Normally I’m not a “TGIF” kind of guy. I enjoy work, I love digging in to the databases to make things better. This week we rolled out some new technology to virtualize some of our systems. This is the second round of these upgrades, the first having gone off without a hitch.
This week, after the new hardware was installed, configured, and the systems virtualized we noticed a severe decrease in performance. It was one of those situations where every theory had an outlier that prevented it from being the right theory! 2 of the 3 virtualized servers were bad, 1 was good. 2 of the 3 systems left alone were ok, 1 was not. The SQL Server instance that wasn’t touched was now crawling with almost no waits & almost no I/O in use.
I LOVE the vast amounts of information available to us in times of crisis. My boss, even though everything was going crazy, wanted me to figure out why SQL Server was not running well. We have a few batch processes that copy data from one database to another, and this was backed up. We couldn’t understand why this was slow given both databases were in the same instance, and neither had been changed.
First thing I did was check the Activity Monitor (not actual image)
Avg % Processor Time (< 15%)
Waiting Tasks (2-5)
Database I/O (0-2 MB/sec)
Batch Requests /sec (<2000)
Everything looked fine. On to Waits
I can’t thank Brent Ozar enough for being the go to guy in all situations, but in this case I relied on http://www.brentozar.com/sql/wait-stats/ for a guide to resources to help me. Reading through his list and using some of the queries it contains helped me get at the meat of the server.

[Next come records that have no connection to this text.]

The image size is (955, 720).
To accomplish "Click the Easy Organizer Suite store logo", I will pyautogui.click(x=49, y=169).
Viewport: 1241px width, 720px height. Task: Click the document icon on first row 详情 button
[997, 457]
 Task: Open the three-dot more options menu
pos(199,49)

I also used “Wait statistics, or please tell me where it hurts” by Paul Randal which, when combined with Brent’s guides & scripts allowed me to tell my boss that I was 90% sure NOTHING was wrong with SQL Server. I felt the problem was that the batches weren’t getting TO SQL.
The network guys couldn’t find anything wrong with the network.

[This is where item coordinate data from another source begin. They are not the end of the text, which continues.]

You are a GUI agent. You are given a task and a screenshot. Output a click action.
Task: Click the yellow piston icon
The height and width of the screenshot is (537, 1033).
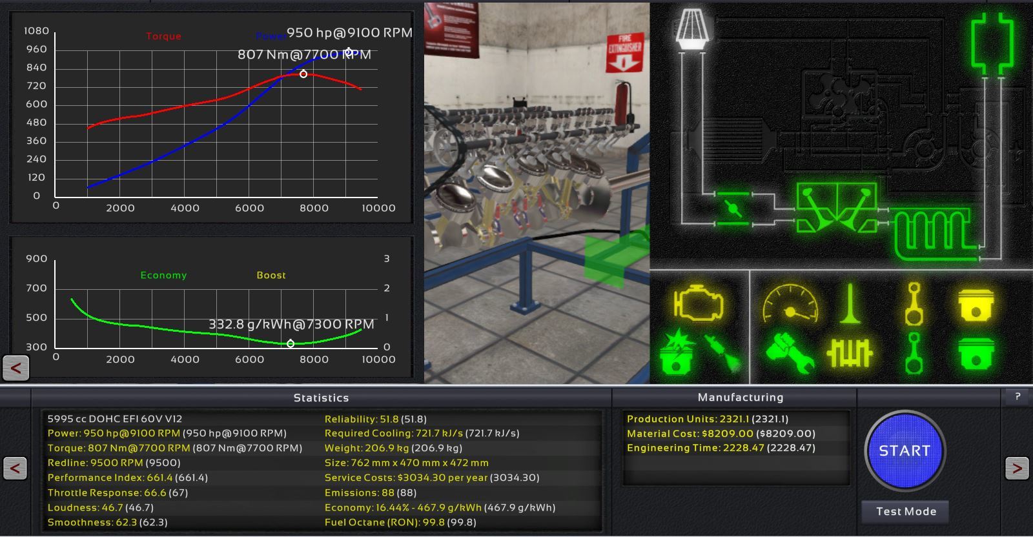click(x=976, y=304)
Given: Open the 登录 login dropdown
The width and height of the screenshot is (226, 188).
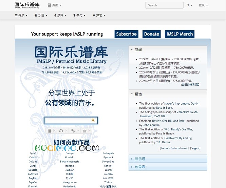Looking at the screenshot, I should 203,5.
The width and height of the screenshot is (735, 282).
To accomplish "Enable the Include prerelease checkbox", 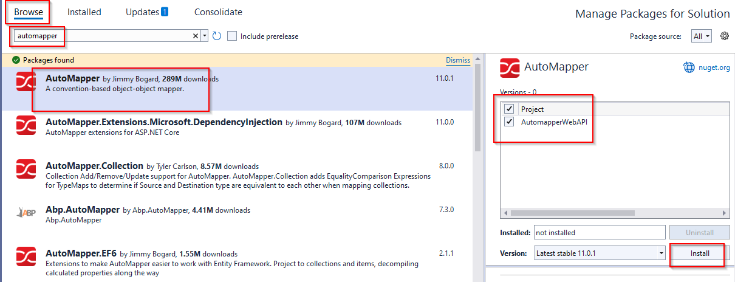I will point(232,36).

In the end we reverted the changes, restoring the virtualized servers back to their physical machines & all returned to normal operation. Obviously we want to go forward with the virtualization, but first we’ll have to figure out what went wrong.
So all in all, a long, semi-stressful day. Even at 90% confidence I was right, I was terrified of the 10% chance I had missed something. So here it is Friday, a weekend at the camp with beer and hopefully some golf is looming, and I can’t wait to get to it!